AKB Jadi Solusi Penggerak Ekonomi Kala Covid-19

AKB
Ilustrasi Adapatsi Kebiasaan Baru (AKB) (Foto: freepik.com)
Dasar Pemerintah Menerapkan AKB

Kesehatan dan sosial-ekonomi seperti dua sisi mata uang yang selalu beriringan. Ketika sektor kesehatan terancam, maka sisi ekonomi ikut terhantam. Oleh karenanya pemerintah membuat strategi yang terukur dengan motto kesehatan terjaga dan ekonomi akan jaya. Berdasarkan data sebelum pandemi terjadi di Indonesia, terdapat angka pengangguran 7 juta orang. Setelah pandemi berlangsung hampir tujuh bulan sejak pertengahan Maret 2020, dalam tiga bulan ke depan, jika perekonomian Indonesia tidak diperbaiki, maka pengangguran bertambah menjadi 32 juta, sebuah lonjakan pengangguran yang cukup tinggi dan sangat membahayakan.
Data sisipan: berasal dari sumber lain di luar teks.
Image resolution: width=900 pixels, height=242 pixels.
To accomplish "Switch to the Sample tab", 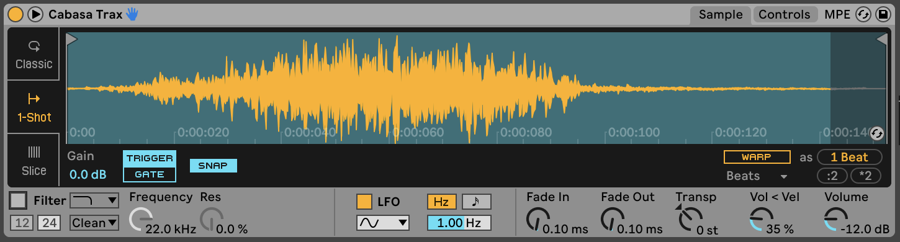I will click(x=721, y=15).
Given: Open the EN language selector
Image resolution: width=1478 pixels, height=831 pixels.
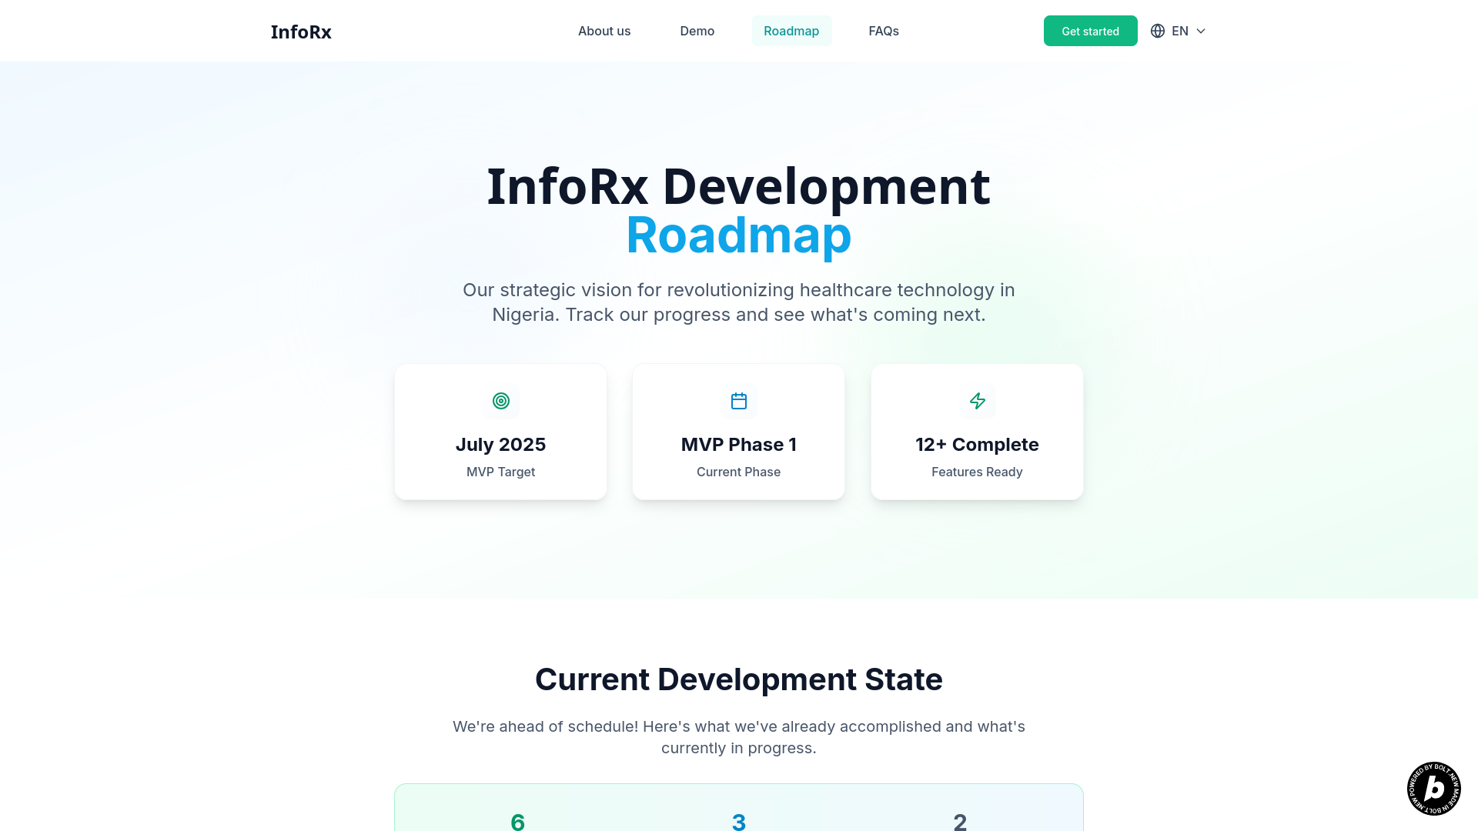Looking at the screenshot, I should [1179, 31].
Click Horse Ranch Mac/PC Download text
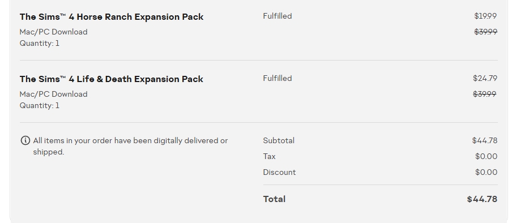This screenshot has width=512, height=223. tap(54, 32)
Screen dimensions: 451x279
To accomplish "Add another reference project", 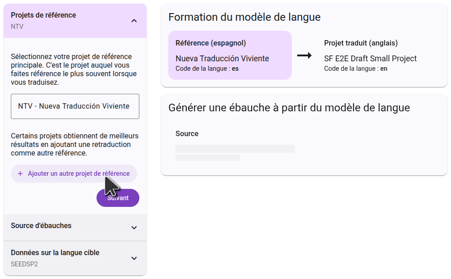I will coord(74,174).
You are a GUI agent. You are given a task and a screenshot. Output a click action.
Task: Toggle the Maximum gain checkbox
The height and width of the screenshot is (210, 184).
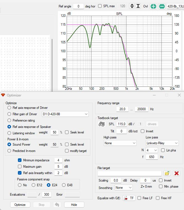pyautogui.click(x=20, y=166)
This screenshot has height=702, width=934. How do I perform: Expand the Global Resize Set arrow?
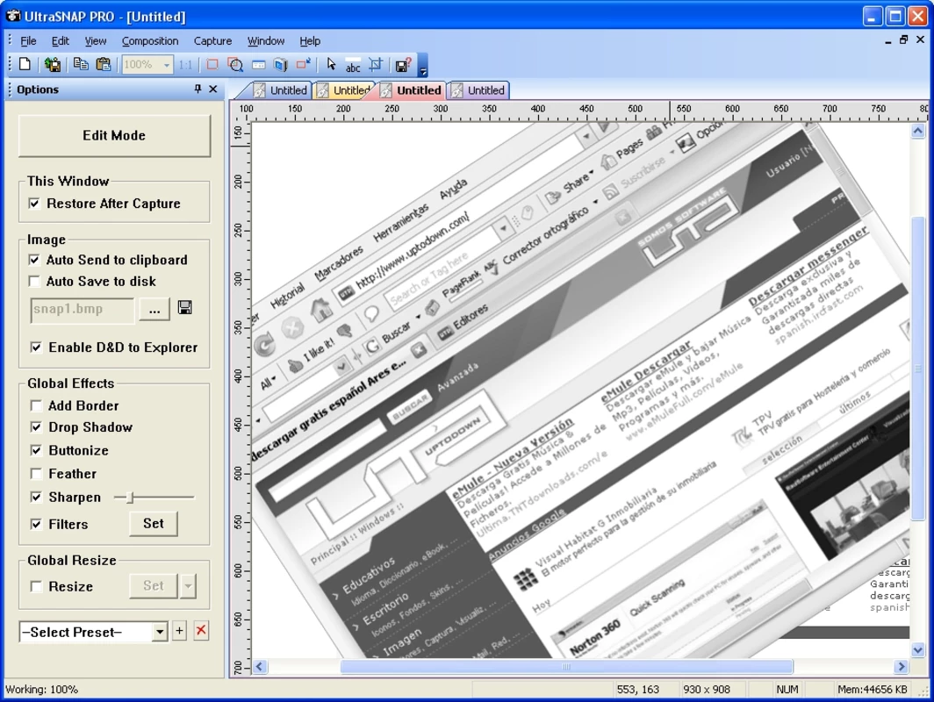pyautogui.click(x=188, y=586)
Untuk meningkatkan pertumbuhan ekonomi, pemerintah memasukkan 89 proyek baru ke dalam daftar Proyek Strategis Nasional (PSN) 2020-2024. Proyek-proyek baru itu hasil penyaringan dari 245 proyek usulan untuk masuk ke dalam PSN. Sebanyak 89 proyek baru yang masuk ke dalam PSN itu nilainya mencapai Rp 1.422 triliun. Menurut hitungan pemerintah dari nilai investasi itu bisa menyerap hingga 19 juta pekerja selama lima tahun ke depan. Oleh karena itu AKB ini menjadi sangat perlu dan penting. Ini dilakukan bukan hanya di Indonesia, negara lain pun membuka dan melakukan hal yang sama.

Untuk petunjuk pelaksanaan dan petunjuk teknis telah dikeluarkan Surat Keputusan Menteri Kesehatan nomor HK.01.07/MENKES/328/2020 tentang Panduan Pencegahan dan Pengendalian Covid-19, di tempat kerja perkantoran dan industri dalam mendukung keberlangsungan usaha pada situasi pandemi. Tujuan dibuat surat keputusan menteri ini, agar dunia usaha dan masyarakat bisa bekerja dan tetap produktif. Selain itu ditujukan untuk memutus mata rantai penularan Covid-19, karena kelompok pekerja ini memiliki jumlah populasi sangat besar serta interaksi penduduk pada umumnya terjadi pada saat aktivitas bekerja.




Baca juga: Gubernur Khofifah: Pancasila Jadi Modal Utama Bersatu Perang Melawan Covid-19

Baca juga: Abaikan Sosial Ekonomi, Efek Covid-19 Kian Berbahaya, Ini Solusi LDII

 

Faktor risiko tinggi di tempat kerja sebagai lokus interaksi dan berkumpulnya orang inilah yang perlu diantisipasi penularannya. Langkah antisipasi yang bisa dilakukan pemerintah di antaranya dengan mengeluarkan Peraturan Pemerintah dan dilanjutkan Peraturan Presiden, Peraturan Menteri, Peraturan Gubernur dan Peraturan Bupati atau Peraturan Walikota.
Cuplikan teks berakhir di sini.